■ What you need to do
Write out the stretch of lines below that begins at the line with "IsabelAragó Antigüedades Arte" and ends at the line with "Accepter tout [button] (80, 2505)", including both, exactly as given and nothing more.

------ Source material

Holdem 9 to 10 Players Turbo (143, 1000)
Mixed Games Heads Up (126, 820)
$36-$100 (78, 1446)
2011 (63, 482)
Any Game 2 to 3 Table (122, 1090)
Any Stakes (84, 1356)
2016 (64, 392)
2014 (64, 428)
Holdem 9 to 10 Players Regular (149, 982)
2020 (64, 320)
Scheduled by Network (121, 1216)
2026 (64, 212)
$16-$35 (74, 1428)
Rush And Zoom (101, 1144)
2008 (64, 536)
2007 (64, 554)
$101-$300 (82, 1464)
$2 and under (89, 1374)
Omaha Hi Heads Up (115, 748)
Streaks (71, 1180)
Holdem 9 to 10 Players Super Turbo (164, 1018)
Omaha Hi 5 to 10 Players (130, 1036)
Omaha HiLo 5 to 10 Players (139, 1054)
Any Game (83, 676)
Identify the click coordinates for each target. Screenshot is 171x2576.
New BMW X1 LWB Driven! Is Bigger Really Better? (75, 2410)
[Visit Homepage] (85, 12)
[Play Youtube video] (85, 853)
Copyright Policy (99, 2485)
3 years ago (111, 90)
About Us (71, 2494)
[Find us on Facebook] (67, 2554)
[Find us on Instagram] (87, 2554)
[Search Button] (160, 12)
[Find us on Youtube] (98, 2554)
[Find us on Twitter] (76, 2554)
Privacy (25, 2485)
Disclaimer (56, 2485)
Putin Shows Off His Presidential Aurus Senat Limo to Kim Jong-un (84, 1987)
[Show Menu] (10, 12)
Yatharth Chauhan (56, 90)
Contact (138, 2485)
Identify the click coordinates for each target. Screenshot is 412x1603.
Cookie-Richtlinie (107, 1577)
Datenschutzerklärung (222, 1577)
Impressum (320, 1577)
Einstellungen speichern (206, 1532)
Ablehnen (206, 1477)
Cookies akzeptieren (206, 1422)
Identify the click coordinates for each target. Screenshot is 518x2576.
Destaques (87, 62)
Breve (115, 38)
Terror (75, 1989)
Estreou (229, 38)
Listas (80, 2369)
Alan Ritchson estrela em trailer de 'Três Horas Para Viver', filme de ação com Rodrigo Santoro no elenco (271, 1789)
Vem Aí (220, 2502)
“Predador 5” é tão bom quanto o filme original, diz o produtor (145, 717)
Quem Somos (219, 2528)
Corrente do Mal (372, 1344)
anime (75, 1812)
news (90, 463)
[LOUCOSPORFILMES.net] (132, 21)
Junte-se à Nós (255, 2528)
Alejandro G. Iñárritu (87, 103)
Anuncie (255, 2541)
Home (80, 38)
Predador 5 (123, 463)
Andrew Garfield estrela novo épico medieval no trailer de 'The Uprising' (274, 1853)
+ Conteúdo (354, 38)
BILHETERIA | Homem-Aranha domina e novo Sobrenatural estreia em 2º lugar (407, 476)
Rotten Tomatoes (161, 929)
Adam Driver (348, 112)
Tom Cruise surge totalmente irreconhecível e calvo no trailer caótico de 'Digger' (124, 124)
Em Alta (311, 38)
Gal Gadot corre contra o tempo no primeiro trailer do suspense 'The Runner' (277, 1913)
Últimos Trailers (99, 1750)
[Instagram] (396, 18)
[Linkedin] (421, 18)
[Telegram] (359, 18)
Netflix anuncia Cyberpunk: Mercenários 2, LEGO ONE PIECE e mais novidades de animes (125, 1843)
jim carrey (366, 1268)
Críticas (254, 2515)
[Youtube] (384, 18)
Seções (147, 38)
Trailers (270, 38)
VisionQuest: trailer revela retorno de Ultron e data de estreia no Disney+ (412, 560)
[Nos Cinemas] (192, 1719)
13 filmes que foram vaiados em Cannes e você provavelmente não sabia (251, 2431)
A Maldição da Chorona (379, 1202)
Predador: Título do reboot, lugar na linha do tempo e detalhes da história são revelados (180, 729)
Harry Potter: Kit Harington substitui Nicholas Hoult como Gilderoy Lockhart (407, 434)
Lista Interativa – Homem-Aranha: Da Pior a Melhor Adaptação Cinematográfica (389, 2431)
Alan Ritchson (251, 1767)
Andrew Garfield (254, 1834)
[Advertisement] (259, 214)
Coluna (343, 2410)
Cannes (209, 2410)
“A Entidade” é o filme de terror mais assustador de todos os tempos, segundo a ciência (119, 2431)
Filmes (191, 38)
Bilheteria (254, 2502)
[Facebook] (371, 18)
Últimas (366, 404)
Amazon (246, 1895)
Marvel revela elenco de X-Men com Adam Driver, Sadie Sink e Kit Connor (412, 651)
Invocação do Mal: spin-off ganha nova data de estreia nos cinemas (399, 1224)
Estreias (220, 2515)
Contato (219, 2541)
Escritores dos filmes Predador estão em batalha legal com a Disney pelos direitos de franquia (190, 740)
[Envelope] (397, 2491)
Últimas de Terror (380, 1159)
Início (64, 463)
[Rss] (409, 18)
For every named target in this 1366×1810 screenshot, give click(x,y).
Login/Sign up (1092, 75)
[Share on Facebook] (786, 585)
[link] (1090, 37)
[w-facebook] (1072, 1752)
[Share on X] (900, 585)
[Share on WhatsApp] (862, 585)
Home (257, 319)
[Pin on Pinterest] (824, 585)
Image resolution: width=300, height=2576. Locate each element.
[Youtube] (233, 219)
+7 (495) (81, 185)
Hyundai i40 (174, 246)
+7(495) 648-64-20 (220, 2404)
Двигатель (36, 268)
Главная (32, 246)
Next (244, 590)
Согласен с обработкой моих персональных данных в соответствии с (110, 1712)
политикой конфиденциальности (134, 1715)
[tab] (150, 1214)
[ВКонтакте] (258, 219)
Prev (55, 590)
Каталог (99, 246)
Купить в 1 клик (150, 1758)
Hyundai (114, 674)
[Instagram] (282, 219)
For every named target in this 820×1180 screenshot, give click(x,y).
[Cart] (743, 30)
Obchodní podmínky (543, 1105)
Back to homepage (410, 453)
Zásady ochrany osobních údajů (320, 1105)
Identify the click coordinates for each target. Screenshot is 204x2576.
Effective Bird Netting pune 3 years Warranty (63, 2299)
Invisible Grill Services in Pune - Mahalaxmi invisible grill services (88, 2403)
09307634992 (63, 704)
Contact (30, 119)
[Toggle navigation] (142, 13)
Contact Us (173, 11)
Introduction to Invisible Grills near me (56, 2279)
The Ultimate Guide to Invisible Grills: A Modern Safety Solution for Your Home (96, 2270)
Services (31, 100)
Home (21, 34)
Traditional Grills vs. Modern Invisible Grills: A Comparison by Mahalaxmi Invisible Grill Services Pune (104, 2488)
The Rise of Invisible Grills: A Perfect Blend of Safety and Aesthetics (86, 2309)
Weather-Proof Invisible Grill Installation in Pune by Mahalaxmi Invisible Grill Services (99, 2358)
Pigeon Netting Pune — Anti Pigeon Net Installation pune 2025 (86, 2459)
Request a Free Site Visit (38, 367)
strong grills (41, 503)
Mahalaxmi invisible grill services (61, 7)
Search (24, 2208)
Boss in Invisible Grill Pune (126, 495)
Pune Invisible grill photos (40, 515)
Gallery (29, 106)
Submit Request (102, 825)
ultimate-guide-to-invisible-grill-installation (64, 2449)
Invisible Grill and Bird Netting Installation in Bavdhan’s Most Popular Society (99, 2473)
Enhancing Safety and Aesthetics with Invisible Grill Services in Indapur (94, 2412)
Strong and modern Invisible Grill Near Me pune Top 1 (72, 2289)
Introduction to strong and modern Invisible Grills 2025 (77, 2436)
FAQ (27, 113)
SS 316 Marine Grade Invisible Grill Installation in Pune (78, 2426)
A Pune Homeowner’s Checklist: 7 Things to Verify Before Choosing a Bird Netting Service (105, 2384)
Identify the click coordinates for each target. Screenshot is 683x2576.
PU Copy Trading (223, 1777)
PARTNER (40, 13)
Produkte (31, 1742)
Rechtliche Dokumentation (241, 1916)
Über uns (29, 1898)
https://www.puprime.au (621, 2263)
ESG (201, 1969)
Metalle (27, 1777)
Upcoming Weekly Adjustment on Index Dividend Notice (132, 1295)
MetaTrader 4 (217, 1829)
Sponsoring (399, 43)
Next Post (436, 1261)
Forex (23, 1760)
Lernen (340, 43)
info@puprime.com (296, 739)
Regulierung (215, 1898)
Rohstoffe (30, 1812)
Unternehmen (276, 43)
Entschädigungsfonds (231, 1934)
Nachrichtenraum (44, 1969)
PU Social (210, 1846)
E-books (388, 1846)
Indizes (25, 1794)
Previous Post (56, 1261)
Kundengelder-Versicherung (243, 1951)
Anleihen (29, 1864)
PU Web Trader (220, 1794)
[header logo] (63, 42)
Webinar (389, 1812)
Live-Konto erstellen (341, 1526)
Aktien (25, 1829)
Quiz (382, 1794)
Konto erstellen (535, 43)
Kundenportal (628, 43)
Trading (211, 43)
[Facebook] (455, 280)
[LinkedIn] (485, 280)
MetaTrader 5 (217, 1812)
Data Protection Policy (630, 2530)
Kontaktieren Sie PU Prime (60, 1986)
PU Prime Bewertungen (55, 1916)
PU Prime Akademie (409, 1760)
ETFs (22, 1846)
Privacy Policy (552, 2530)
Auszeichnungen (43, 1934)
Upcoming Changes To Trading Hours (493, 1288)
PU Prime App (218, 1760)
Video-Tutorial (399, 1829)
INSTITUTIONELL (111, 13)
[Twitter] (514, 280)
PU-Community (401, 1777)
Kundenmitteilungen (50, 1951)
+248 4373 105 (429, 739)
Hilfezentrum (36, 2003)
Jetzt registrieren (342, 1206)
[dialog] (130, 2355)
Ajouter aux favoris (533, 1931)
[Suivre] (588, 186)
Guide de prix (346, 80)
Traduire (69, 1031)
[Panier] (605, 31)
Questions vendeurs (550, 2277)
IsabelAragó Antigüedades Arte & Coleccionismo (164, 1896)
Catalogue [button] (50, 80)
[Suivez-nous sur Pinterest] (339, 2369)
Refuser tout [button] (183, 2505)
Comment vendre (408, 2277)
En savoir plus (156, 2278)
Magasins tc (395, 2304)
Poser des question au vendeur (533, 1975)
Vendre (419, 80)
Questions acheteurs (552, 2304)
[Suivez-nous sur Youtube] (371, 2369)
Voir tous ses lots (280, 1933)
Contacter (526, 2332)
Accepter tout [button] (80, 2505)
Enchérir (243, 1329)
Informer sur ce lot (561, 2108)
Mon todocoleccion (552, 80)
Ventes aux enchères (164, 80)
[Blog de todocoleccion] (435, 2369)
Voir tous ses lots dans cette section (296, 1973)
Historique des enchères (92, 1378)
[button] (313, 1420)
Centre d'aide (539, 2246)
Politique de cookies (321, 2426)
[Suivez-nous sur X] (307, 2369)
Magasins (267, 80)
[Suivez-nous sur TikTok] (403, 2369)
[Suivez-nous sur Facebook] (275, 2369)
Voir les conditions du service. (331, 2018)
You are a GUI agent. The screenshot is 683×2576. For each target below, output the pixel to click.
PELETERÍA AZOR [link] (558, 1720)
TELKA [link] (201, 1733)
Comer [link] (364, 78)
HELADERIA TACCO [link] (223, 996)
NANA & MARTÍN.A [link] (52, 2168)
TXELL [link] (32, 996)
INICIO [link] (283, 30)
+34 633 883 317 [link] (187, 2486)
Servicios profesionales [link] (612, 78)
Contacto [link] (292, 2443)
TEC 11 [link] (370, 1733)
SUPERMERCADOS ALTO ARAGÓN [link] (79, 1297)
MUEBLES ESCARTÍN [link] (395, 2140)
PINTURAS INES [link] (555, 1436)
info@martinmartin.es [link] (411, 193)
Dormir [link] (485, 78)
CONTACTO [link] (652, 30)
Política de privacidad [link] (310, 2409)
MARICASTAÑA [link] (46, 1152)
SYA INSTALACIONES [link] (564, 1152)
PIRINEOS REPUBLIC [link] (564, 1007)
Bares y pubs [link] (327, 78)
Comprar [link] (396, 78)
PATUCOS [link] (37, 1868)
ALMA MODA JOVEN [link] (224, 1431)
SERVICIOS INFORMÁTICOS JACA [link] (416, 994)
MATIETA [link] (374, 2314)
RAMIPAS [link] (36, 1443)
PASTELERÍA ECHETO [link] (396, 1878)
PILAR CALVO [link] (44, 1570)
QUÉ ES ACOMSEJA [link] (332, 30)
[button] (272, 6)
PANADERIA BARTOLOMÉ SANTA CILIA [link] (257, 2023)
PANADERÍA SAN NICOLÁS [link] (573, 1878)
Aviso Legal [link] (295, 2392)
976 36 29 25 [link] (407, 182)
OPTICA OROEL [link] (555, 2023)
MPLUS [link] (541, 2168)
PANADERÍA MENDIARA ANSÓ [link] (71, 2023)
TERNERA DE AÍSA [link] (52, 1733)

------------

■ Output below
IsabelAragó Antigüedades Arte & Coleccionismo (164, 1896)
Catalogue [button] (50, 80)
[Suivez-nous sur Pinterest] (339, 2369)
Refuser tout [button] (183, 2505)
Comment vendre (408, 2277)
En savoir plus (156, 2278)
Magasins tc (395, 2304)
Poser des question au vendeur (533, 1975)
Vendre (419, 80)
Questions acheteurs (552, 2304)
[Suivez-nous sur Youtube] (371, 2369)
Voir tous ses lots (280, 1933)
Contacter (526, 2332)
Accepter tout [button] (80, 2505)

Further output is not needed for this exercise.